Banjarmasin, Sonora.ID - Fenomena pasang surut air yang belakangan terjadi di beberapa kawasan di Kota Banjarmasin sudah mulai meresahkan warga.
Berdasarkan pantauan Smart FM di beberapa titik, terdapat sejumlah kawasan yang letaknya terbilang rendah jika dibandingkan dengan wilayah lain tergenang oleh aliran sungai.
Contohnya di kawasan Jalan Simpang Anem, Zafri Zam-Zam, Kecamatan Banjarmasin Barat, badan jalan di kawasan tersebut hampir setiap malam dalam beberapa hari ini selalu terendam.
Baca Juga: Memasuki Puncak La Nina Bulan Depan, Begini Pesan BPBD Banjarmasin
Alhasil, aktivitas warga yang sering melalui kawasan tersebut pun terganggu. Bahkan, baru-baru ini ada rumah yang roboh akibat hantaman ombak dari air Sungai Martapura yang pasang.
Menanggapi kondisi itu, Kepala Bidang (Kabid) Sungai Dinas Pekerjaan Umum dan Penataan Ruang (PUPR) Kota Banjarmasin, Hizbul Wathony mengatakan, bahwa kondisi tersebut diprediksi akan terjadi hingga tanggal 11 Desember mendatang.
"Dari data yang kami dapat, pasang tinggi seperti ini akan terjadi lagi pada 16 sampai dengan 22 Desember 2020," ucapnya pada Smart FM melalui sambungan telepon.
Ia menjelaskan, fenomena tersebut kemungkinan bisa saja dikarenakan akibat badai La Nina yang sedang melanda beberapa wilayah di Indonesia, termasuk Kota Banjarmasin.
Ia melanjutkan, permukaan air laut setiap tahunnya akan naik atau lebih tinggi dari pada permukaan tanah, lantaran pengaruh dari pemanasan global.
"Otomatis permukaan air sungai yang ada di kawasan Kota Banjarmasin pun juga ikut naik," ungkapnya.
Ketika ditanya terkait peristiwa ambruknya rumah akibat pengaruh gelombang air pasang sungai di Jl. Antasan Raden beberapa waktu lalu, Thony pun tidak memungkiri bahwa permukiman yang berada di daerah bantaran sungai merupakan salah satu kawasan atau daerah rawan terhadap bencana.
"Seperti banjir dan rawan akan terjadi longsornya tebing sungai," sambungnya.
Ia membeberkan, hal tersebut terjadi dikarenakan palung sungai selalu mencari kestabilan atau keseimbangan yang dinamis. Sehingga bergerak terus karena aliran air.

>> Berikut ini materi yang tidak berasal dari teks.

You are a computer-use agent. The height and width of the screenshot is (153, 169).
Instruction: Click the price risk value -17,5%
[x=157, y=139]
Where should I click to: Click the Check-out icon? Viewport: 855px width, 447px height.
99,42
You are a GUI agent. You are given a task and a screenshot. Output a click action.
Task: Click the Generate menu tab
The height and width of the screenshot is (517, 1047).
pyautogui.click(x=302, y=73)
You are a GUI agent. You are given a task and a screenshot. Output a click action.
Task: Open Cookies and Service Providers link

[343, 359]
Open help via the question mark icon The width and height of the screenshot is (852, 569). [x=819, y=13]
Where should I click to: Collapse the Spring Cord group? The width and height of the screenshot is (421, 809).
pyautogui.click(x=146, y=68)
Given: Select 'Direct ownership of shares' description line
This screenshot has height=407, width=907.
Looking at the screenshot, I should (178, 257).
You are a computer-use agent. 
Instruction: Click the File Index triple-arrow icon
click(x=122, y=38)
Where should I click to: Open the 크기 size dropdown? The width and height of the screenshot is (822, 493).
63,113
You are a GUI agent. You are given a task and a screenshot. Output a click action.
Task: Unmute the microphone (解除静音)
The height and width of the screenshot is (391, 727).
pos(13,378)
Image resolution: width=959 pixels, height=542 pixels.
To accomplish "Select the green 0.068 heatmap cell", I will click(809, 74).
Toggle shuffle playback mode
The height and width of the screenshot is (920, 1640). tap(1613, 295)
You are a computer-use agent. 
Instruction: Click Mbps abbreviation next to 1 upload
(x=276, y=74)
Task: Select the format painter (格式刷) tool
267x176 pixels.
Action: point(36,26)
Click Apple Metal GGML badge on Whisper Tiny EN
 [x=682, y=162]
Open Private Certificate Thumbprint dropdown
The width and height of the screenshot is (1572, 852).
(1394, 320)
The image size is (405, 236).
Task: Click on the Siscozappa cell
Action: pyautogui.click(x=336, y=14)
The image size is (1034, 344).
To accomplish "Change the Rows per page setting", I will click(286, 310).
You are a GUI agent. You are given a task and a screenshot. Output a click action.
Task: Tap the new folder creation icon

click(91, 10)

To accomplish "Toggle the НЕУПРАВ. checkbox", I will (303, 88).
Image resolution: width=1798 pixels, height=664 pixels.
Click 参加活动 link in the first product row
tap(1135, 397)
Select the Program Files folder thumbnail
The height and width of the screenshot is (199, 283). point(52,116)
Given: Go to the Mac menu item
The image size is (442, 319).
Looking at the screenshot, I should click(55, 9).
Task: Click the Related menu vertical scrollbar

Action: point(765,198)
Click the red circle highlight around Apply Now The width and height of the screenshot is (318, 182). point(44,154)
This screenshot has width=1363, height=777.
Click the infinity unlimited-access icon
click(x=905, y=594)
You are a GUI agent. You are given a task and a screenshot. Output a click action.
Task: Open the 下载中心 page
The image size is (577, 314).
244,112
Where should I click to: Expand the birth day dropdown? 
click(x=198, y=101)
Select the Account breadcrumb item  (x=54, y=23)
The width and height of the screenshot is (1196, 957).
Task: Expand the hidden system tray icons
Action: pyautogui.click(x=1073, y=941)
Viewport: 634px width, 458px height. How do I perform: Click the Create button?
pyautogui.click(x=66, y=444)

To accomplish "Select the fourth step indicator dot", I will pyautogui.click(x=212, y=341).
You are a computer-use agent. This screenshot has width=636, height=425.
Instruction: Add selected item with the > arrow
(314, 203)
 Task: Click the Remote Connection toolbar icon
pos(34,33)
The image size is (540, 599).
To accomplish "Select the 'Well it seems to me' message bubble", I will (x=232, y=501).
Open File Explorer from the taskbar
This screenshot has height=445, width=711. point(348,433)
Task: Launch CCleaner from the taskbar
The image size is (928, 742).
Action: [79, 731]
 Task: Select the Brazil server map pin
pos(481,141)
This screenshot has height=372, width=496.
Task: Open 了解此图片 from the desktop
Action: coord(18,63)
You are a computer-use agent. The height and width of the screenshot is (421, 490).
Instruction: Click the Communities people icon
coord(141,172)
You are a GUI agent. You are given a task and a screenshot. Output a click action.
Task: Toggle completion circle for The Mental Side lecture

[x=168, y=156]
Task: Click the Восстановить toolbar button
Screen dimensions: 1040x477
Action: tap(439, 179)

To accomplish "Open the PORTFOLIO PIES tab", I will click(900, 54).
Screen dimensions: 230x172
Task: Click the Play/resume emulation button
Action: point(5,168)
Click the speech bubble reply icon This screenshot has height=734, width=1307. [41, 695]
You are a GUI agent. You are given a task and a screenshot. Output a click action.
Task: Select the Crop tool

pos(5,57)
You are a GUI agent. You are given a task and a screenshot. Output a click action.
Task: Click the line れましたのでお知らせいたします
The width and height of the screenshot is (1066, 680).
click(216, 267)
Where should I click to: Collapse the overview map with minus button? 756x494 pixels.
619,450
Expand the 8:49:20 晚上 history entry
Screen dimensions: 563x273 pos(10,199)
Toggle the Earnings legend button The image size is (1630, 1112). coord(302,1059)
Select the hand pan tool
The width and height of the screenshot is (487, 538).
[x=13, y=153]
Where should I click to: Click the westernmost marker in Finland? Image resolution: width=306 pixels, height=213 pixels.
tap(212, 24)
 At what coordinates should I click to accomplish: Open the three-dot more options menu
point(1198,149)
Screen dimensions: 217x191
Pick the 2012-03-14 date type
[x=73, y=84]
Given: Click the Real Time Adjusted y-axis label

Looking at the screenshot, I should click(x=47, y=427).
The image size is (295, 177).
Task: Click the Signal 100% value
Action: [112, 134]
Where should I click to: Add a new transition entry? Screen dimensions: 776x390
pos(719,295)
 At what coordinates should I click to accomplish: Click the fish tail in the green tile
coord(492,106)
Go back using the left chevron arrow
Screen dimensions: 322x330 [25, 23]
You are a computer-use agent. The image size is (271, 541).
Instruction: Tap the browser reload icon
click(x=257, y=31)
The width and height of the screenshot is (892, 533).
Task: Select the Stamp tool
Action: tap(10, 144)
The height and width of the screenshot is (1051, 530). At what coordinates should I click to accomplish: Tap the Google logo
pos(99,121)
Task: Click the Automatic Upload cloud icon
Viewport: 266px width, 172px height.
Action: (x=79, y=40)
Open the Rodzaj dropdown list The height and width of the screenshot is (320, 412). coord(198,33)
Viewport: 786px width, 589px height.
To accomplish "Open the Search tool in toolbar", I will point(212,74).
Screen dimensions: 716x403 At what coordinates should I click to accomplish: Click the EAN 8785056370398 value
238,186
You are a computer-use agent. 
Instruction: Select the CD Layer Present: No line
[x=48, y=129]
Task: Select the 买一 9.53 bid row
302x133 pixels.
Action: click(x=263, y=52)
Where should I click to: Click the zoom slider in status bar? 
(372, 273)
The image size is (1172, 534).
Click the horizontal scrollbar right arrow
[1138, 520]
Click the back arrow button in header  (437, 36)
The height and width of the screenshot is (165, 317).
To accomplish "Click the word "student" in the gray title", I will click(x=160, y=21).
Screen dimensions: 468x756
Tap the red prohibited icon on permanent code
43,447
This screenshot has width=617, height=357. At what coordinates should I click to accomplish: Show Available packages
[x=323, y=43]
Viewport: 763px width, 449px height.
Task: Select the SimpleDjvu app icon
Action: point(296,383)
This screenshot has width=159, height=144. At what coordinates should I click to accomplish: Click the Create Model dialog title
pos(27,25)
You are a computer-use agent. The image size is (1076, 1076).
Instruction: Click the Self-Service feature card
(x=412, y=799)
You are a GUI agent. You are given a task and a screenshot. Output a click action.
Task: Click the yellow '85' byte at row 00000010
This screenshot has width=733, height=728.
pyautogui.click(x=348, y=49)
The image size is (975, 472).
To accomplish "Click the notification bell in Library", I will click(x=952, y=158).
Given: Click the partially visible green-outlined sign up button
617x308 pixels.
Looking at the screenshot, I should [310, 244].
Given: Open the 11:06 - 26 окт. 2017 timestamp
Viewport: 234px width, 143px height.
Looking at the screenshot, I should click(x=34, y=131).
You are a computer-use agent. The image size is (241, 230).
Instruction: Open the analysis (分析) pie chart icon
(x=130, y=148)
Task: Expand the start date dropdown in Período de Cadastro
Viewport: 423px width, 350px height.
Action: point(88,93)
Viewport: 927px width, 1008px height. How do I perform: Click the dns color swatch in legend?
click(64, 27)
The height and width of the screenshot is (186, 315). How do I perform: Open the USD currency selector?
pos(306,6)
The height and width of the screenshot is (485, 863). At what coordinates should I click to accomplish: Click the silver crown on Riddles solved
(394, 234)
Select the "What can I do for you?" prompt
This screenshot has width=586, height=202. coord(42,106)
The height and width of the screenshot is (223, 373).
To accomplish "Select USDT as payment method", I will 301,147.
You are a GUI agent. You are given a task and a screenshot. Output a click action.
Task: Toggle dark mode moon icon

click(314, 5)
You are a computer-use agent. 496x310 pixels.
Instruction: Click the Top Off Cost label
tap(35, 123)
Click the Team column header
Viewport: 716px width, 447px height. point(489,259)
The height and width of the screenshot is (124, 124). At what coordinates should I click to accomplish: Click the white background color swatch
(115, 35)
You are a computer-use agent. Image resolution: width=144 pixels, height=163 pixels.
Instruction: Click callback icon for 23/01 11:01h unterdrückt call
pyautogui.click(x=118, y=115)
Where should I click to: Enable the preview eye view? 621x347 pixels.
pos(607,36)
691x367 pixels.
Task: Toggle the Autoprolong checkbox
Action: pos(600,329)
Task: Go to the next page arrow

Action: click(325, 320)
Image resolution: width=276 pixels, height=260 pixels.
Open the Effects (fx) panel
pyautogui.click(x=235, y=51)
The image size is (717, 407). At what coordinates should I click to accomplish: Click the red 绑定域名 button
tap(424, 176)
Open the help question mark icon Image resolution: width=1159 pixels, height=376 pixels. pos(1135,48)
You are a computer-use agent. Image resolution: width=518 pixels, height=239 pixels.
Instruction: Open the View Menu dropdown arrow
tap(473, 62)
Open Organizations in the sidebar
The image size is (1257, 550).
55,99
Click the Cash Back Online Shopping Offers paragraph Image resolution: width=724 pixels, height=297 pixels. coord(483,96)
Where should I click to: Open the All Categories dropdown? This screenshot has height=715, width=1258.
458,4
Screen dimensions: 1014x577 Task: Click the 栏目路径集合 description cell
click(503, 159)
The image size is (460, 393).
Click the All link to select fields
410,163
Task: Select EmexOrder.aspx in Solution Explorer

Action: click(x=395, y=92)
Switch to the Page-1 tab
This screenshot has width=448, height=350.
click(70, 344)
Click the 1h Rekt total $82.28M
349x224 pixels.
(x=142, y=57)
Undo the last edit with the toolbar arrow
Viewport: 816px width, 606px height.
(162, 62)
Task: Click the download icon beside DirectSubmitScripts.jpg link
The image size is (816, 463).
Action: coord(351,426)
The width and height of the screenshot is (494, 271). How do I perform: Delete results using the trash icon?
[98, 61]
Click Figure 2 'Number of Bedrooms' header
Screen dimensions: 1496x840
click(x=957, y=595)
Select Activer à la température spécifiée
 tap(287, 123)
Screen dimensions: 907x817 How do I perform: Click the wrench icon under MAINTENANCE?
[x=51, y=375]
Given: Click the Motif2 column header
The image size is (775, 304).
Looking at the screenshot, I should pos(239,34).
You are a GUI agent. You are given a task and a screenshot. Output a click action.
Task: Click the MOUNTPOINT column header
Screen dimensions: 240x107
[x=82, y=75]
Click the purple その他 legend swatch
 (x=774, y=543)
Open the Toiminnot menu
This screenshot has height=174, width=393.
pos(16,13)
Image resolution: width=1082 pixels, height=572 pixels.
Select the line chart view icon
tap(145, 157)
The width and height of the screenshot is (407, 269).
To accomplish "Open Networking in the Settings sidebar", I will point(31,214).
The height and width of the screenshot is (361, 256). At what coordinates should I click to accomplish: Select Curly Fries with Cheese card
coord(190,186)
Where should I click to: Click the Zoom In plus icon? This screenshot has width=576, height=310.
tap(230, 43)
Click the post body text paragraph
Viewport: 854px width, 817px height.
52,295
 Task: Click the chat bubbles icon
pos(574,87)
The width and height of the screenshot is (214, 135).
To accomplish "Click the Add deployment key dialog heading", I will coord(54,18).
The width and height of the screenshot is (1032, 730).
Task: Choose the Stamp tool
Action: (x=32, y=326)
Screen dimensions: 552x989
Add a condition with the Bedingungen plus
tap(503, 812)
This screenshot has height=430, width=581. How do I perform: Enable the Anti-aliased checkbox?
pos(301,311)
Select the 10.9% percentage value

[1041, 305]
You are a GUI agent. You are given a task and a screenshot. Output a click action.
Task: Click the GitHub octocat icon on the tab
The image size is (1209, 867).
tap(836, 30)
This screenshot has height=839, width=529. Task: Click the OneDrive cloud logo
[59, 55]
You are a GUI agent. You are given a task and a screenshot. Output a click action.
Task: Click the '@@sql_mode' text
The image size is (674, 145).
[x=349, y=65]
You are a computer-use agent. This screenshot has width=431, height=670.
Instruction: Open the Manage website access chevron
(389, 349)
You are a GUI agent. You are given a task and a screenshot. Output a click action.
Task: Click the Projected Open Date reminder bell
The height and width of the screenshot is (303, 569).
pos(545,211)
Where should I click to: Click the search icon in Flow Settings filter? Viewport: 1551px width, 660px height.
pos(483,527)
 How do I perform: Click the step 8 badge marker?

Bahkan, kemungkinan proses degradasi dan agradasi di palung sungai menyebabkan ketidakstabilan pada daerah tepian sungai.
"Karenanya, memang perlu dibangun kesadaran di masyarakat untuk lebih mengenal daerah rawan bencana khususnya di tepian sungai," ujarnya.
Hal ini sesuai dengan amanah dalam Undang-Undang dan peraturan yang terkait persungaian dan yang terbaru. Seperti Peraturan Pemerintah Nomor 2 Tahun 2018 tentang SPM bidang permukiman.
"Di sana menyatakan bahwa tempat tinggal di bantaran sungai merupakan daerah atau kawasan yang rawan bencana," tukasnya.
Oleh karena itu, Ia menegaskan, jika dipahami PP Nomor 2 Tahun 2018 tersebut secara tegas memberikan peringatan terhadap masyarakat untuk menghindari daerah yang disebut dengan kawasan rawan bencana.
"Permukiman di bantaran sungai harusnya secara bertahap perlu ditertibkan dan dikembalikan fungsinya sebagai bagian dari sungai itu sendiri," tutupnya.